Friday, 10/3/14
Since the Church wants us to learn from this Thirty-Eighth
Chapter of Job, we might as well take a crack at it, even though we know little
about the Book of Job.
We all have a general idea of it. Job was a just man,
possessing many flocks, a fine family, and good health. According to the story,
God was pleased with Job, but Satan protested, saying Job was a fine person
only because evil never touched him. Satan went on to ask permission to afflict
Job to test his goodness and his patience.
With God’s permission, Satan tested Job by bringing the loss
of his wealth, family, and health on him. Job was reduced to sitting on a
dung heap where he occupied himself scraping his sores with a bit of broken
pottery. His good wife told him to curse God and then die.
In this very long poem three friends came to comfort Job,
but ended up by asking Job to see
that it was all his to fault. To
their accusations Job replied, “Let God weigh me in the scales of justice, thus
will he know my innocence.”
Then, a fourth “comforter” Elihu, came along, and in six
chapters of verse he explained how Job and his first three friends were all
wrong.

Information shown:
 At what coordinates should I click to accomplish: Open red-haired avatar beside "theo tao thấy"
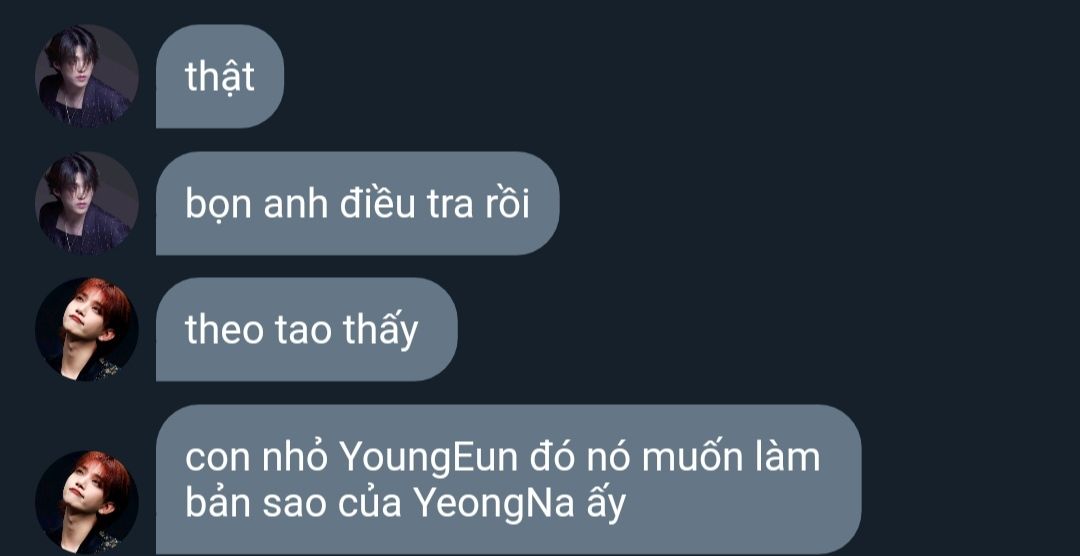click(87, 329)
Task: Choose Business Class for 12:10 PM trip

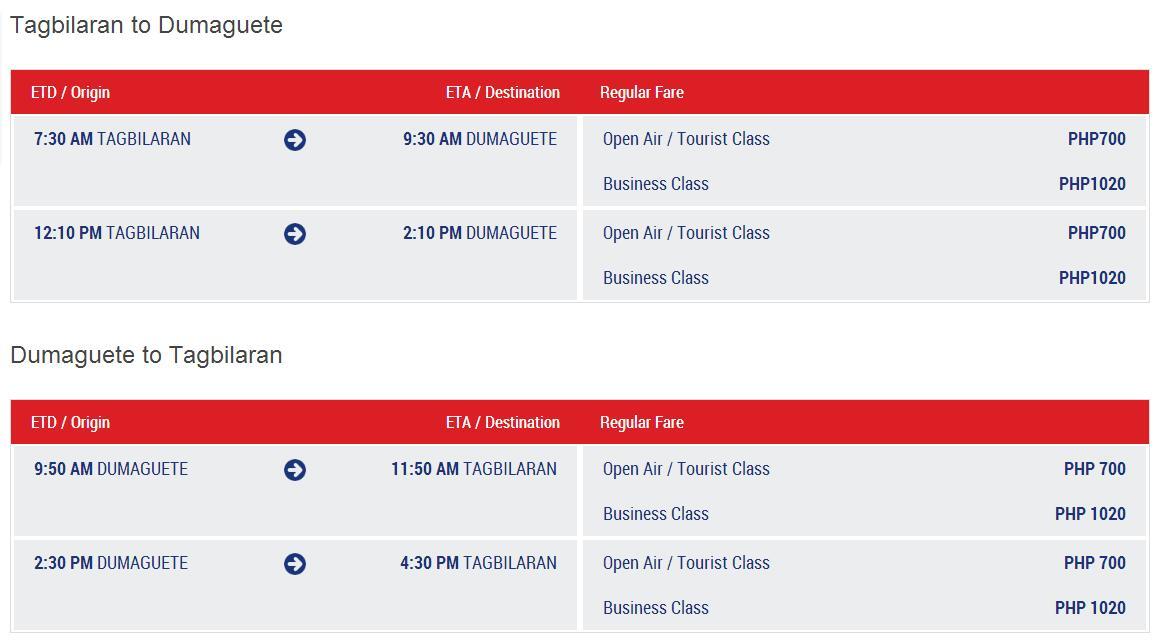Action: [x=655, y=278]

Required work:
1. In the reflection on the Book of Job, what did Job's wife tell him to do?
2. Carry on the reflection on the Book of Job from the point where it stops.

Answers for this exercise:
1. She told him to curse God and then die.

2.
In today’s reading God came along to explain how Job and his
four friends were all out of their league when it comes to explaining how some
people succeed while others fail.
In a lame-brained attempt at explaining today’s reading I’d
say that Job and his friends were ridiculous. Since they knew nothing about the
chemistry or the physical forces governing their world, they would have been
better off if they had just acknowledged their ignorance. Their presumptuous
attempts at taking charge reminds me of two stories,
One story has to do with Mike, the youngest of six brothers
in a shanty Irish family on our street. The older five did well in the war,
using the GI Bill to get educations and good positions. They always laughingly
called young Mike “All Stars.” In pick-up games Mike always tried telling each
of us what position to play. He couldn’t make a good life of it, because he
didn’t know he needed to get a good start from the bottom.
The other story about an individual not facing up to his
smallness concerned a mouse. The elephant was giving him a bad time about being
so puny, but the mouse sought for some respect by explaining, “Look here, I’ve
been sick.”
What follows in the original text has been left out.